The National Interest Foundation Newsletter
Issue 45, May 14, 2020
Welcome to our NIF Newsletter. In this week’s headlines: Dr. Fauci warns of serious consequences if the United States reopens too soon, the Supreme Court hears arguments on three cases relating to President Trump’s tax returns, House Democrats unveil a new $3 trillion coronavirus relief bill, Turkey slams a joint statement made by five nations regarding their policy in Libya, and multiple attacks in Afghanistan target a hospital and funeral ceremony.
Warning from Dr. Fauci
Dr. Anthony Fauci, the prominent infectious disease specialist leading the nation’s fight against COVID-19, issued a stark warning that opening the country too soon could lead to harsh consequences. Fauci testified before senators on Tuesday that reopening the country before it was safe to do so could have severe repercussions, including a second outbreak of the virus. He also repudiated President Trump’s message from earlier in the week, by saying that while containment of the virus was moving in the right direction, it was not yet under control. The president has been projecting a more positive message, saying on Monday that the United States had “prevailed” in its fight with the virus. Fauci also rejected the president’s claim that the virus would go away without a vaccine, which he had told Republican senators on a conference call late last week.
Trump Tax Return Cases
The Supreme Court took up three cases this week pertaining to the release of President Trump’s tax returns. The court is deliberating on the subject after lawyers for the president appealed against a lower court’s ruling that the records must be released. Both the House of Representatives and a New York State prosecutor are litigating to enable them to subpoena documents from banks and financial institutions used by the president. The justices are hearing oral arguments from both sides via videoconference due to the ongoing COVID-19 pandemic. The early stages of the arguments revolved around the separation of powers and the level of protection the executive branch should receive from political harassment.

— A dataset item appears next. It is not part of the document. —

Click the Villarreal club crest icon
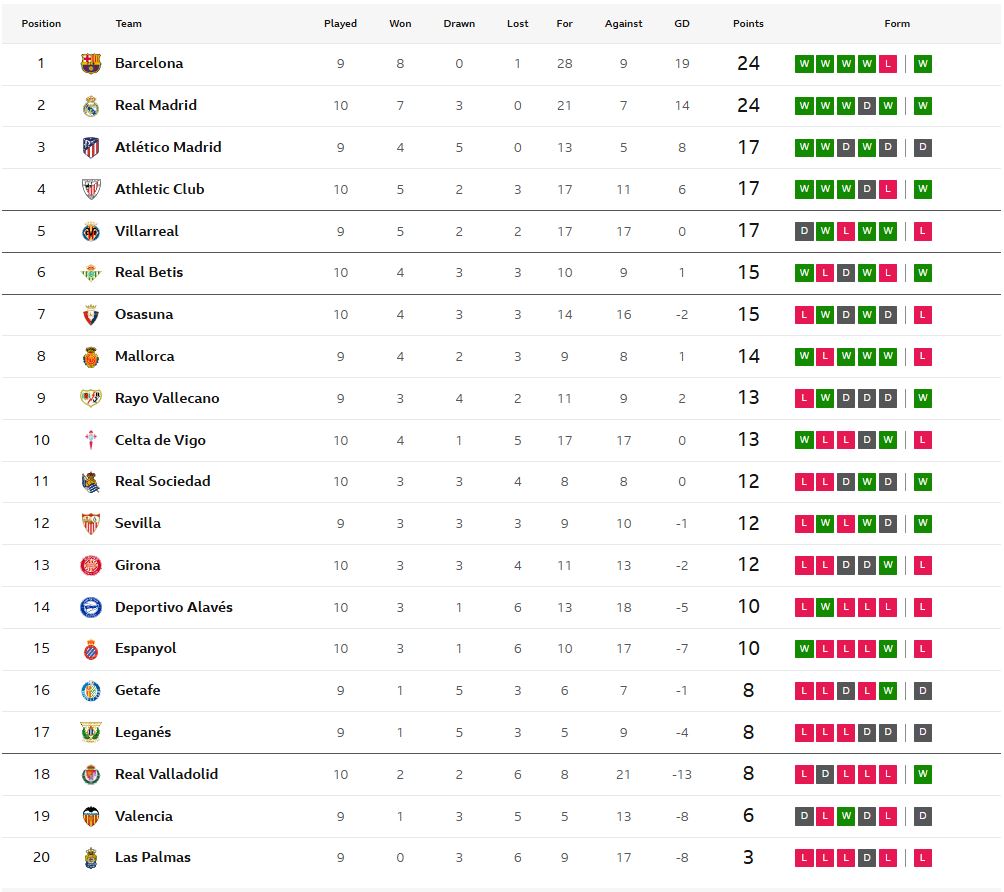1004x892 pixels. coord(91,232)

Latest Coronavirus Relief Bill
Earlier this week, House Democrats unveiled a new $3 trillion coronavirus relief package aimed at easing the pandemic’s effect on the economy and health care system. The bill would include another round of direct payments to Americans, and leaders announced that the House will vote on the legislation this Friday. Even if the measure is passed in the House, it is not expected to clear the Senate, as Majority Leader Mitch McConnell has expressed his belief that it is unnecessary to work on a new aid package at this time. Other components of the bill include assistance to state and local governments, hazard pay for frontline health care workers, protection from eviction for renters and homeowners, assistance for farmers, a bolstering of Medicaid and Medicare, and forgiveness of student debt.
Joint Statement on Libya
Turkey slammed a joint statement made by the foreign ministers of France, Greece, Egypt, Cyprus, and the United Arab Emirates regarding their policy in Libya and the eastern Mediterranean Sea. The five nations criticized Turkey for supporting the internationally-recognized Government of National Accord (GNA) in Libya, and Turkey responded by accusing the group of “seeking regional chaos and instability” and “sacrificing Libyans’ hope for democracy” by backing renegade military commander Khalifa Haftar – who has laid siege on the capital city of Tripoli since April of 2019. The GNA also rejected the joint statement, calling it ‘‘blatant interference in Libya’s internal affairs” and emphasized that it has the right to defend the interests of the Libyan state as an internationally-recognized entity.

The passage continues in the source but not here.